This update essentially moves the current parameters Wt in a direction that is positively correlated with the perturbations that led to higher rewards.
Advantages: ES can be very effective for optimizing parameters of complex, non-differentiable systems where gradients are hard or impossible to compute (like the overall profit of a multi-step trading simulation). It’s a black-box optimization technique.

2. Neural Networks (NNs) for Policy Representation

In our agent, the neural network acts as the “brain” or the policy. It maps the current market state to a preferred action.

Function: It’s a function approximator. Given an input vector representing the market state, it outputs scores indicating the desirability of each possible action (Buy, Sell, Hold).
Simple Structure: We use a basic feedforward network with one hidden layer:
- Input Layer: Receives the state vector (e.g., recent price changes).
- Hidden Layer: Performs a linear transformation (Input⋅Whidden+Biashidden) followed potentially by a non-linear activation (though our implementation uses an implicit linear activation here). This layer learns intermediate features.
- Output Layer: Performs another linear transformation (HiddenOutput⋅Woutput) to produce the final action scores.
Parameters: The network’s behavior is determined by its weights (Whidden,Woutput) and biases (Biashidden). These are the parameters that the Evolution Strategy optimizes.
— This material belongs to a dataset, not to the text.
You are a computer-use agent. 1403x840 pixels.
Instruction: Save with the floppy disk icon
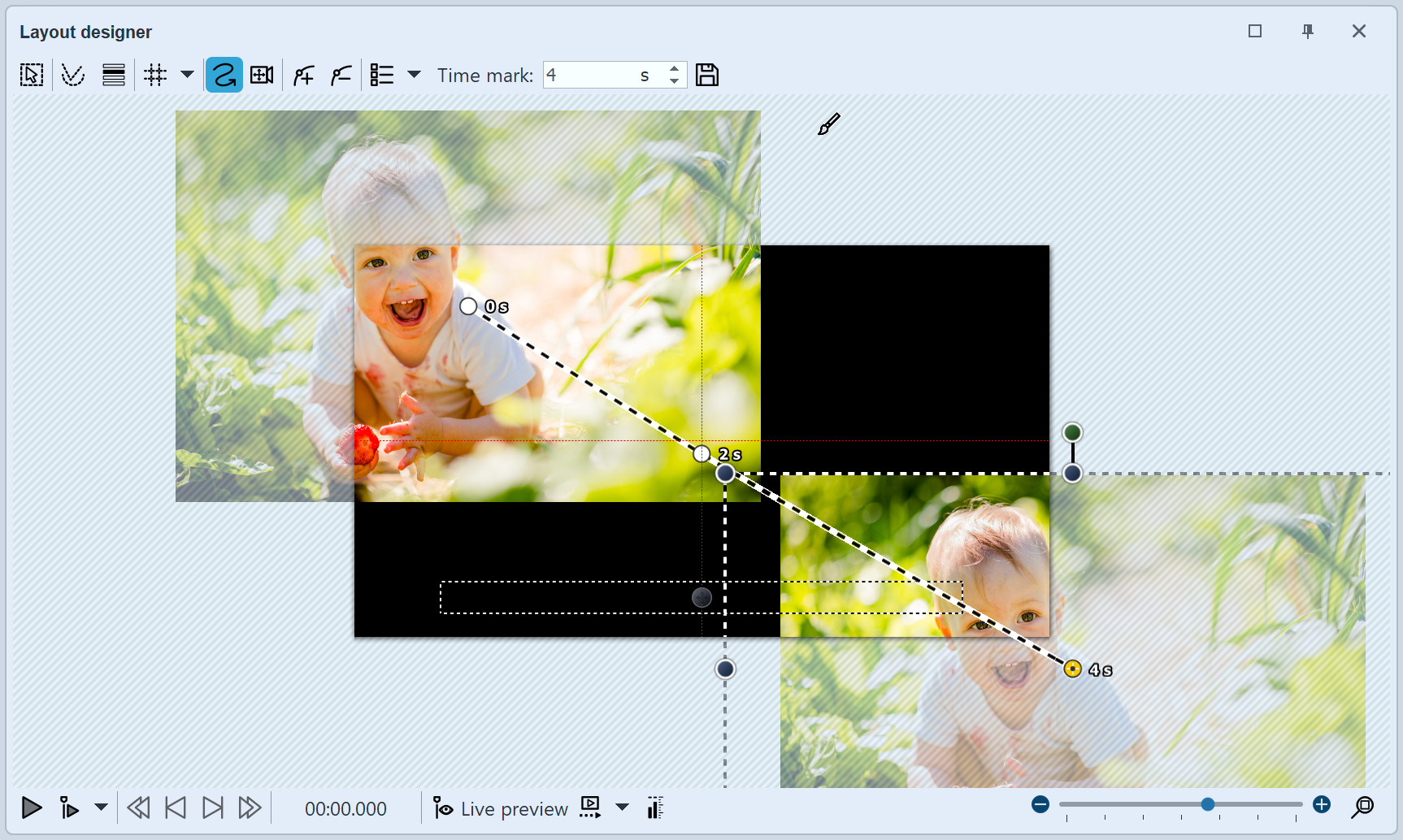(x=707, y=76)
3. Trading Agent Framework

We can frame the trading problem in terms similar to Reinforcement Learning (RL), although ES optimizes differently:

Agent: The program making trading decisions.
Environment: The financial market (Bitcoin price time series).
State (St): A representation of the market at time t. Choosing a good state representation is crucial. Using raw prices can be problematic due to non-stationarity. Price changes or returns over a lookback window are often preferred, as used in our implementation.
Action (At): The decision made by the agent at time t (e.g., Buy, Sell, Hold).
Reward (Rt): A measure of how good the outcome was after taking actions. In ES applied to trading, the reward is typically sparse – calculated only at the end of a simulation episode (e.g., the total percentage profit/loss over the training period).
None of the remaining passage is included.